Question: The capacitance of a capacitor does not depend on A. The shape of the plates B. The size of the ...

Question

The capacitance of a capacitor does not depend on
A. The shape of the plates
B. The size of the plates
C. The charges on the plates
D. The separation between the plates
E. None of the above

Answer 1

Solution

A capacitor is charged by connecting it across a cell or a battery. One plate acquires charge $+ q$ and the other plate acquires the charge $- q$ . The potential difference between the plates is as $V$ . Then, the capacitance of the capacitor is given by the charge on the plates divided by the potential difference between the plates.

Formula Used:
The capacitance $C$ is given by: $C = \dfrac{q}{V}$
where, $q$ is the charge= $V$ is the potential across the capacitor
The capacitance of a parallel plate capacitor is given by: $C = \dfrac{{k{\varepsilon _0}A}}{d}$
where, $A$ is the area of two plates, $d$ is the distance between two plates and ${\varepsilon _0}$ is the dielectric constant.

Complete step by step answer:
Capacitor is a device that stores electrical energy. Commonly, it is a form of arrangement of two conductors carrying charges of equal magnitude but opposite signs separated by an insulating medium. The capacitance of the conductor depends on the size and shape of the plates. The ratio of a charge $q$ and potential $V$ of a conductor is called capacitance. It is denoted by $C$ .
$C = \dfrac{q}{V}$
Therefore, the capacitance also depends on the charges between the plates.
Suppose a parallel plate capacitor consists of two plates of area $A$ , separated by a distance $d$ , having a dielectric slab of same thickness and area. Then, the capacitance of the capacitor is given by
$C = \dfrac{{k{\varepsilon _0}A}}{d}$
where, ${\varepsilon _0}$ is the dielectric constant
Therefore, the capacitance also depends on the separation between the plates.Thus, the capacitance depends upon all the options (A), (B), (C) and (D).

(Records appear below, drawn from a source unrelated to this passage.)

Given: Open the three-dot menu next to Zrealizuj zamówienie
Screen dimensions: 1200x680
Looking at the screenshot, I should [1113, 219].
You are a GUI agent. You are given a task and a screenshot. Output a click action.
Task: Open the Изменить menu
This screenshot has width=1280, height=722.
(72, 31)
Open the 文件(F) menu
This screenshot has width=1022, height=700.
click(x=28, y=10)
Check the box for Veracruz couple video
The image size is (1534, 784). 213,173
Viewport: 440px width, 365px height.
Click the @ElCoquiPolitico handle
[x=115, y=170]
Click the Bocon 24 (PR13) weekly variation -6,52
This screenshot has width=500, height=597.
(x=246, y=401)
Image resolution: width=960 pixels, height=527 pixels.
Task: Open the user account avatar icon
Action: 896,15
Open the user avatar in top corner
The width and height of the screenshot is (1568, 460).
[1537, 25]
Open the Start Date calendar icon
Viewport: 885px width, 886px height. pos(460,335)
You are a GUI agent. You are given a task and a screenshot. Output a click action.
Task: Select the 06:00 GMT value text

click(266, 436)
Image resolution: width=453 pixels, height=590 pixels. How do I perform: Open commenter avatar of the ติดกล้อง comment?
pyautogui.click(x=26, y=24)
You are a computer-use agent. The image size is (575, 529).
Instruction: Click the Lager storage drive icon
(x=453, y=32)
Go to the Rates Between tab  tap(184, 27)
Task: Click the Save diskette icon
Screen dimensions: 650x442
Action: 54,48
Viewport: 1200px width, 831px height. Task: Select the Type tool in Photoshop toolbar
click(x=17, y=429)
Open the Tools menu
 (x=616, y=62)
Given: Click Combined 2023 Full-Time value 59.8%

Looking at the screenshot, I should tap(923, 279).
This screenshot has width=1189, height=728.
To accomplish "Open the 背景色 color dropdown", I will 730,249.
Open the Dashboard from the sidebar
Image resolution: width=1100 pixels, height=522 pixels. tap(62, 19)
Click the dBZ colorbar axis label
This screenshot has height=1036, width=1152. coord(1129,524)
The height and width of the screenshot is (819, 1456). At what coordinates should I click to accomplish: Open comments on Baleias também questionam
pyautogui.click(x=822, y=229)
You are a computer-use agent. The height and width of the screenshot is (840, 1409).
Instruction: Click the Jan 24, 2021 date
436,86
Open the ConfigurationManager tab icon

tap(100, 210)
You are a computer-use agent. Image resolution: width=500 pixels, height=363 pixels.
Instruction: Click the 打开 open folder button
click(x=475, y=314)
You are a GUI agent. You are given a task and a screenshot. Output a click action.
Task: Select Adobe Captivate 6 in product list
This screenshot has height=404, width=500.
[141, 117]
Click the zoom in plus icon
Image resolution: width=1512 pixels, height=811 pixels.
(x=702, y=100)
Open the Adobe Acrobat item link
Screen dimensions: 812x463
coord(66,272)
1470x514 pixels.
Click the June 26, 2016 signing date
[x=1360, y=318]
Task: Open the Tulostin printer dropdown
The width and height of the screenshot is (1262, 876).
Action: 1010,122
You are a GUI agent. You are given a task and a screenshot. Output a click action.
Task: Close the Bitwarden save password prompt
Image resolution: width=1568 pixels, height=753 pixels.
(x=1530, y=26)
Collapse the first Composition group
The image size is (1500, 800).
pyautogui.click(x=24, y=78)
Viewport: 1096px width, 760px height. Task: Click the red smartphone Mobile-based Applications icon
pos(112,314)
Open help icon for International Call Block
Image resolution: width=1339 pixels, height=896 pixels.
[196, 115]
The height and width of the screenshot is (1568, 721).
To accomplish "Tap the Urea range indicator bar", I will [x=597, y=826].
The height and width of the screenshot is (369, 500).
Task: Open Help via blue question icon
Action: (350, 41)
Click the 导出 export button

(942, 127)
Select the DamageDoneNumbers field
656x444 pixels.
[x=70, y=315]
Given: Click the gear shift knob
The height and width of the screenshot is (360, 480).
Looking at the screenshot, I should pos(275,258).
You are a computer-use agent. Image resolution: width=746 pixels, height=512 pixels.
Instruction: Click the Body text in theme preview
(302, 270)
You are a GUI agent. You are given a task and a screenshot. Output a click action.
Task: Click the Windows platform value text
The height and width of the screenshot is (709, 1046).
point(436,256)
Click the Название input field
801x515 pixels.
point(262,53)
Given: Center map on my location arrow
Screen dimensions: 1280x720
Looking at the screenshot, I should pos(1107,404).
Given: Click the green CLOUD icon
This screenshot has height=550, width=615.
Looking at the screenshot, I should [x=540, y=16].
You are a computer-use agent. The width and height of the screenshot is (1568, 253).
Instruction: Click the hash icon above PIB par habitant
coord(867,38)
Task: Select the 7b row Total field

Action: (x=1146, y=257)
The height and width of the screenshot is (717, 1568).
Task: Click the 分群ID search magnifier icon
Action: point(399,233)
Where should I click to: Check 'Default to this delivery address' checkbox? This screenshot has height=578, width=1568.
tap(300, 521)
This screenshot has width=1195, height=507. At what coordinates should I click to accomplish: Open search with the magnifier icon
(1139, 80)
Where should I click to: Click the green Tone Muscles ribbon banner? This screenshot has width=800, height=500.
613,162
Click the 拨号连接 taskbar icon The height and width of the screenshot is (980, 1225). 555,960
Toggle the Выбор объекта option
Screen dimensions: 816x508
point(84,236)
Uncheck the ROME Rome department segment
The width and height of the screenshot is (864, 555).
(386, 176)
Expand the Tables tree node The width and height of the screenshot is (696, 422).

Hence, option E is the correct answer.

Note: Different capacitors have different shapes for the plates. There are parallel plate capacitors, spherical capacitors and cylindrical capacitors. Sometimes, the size of the plates depends on the type of capacitor. For example in parallel plate capacitors, two plates of the same area are separated by a small distance and are parallel to each other. The capacitance of a capacitor also depends upon the medium surrounding it and other conductors in the surrounding.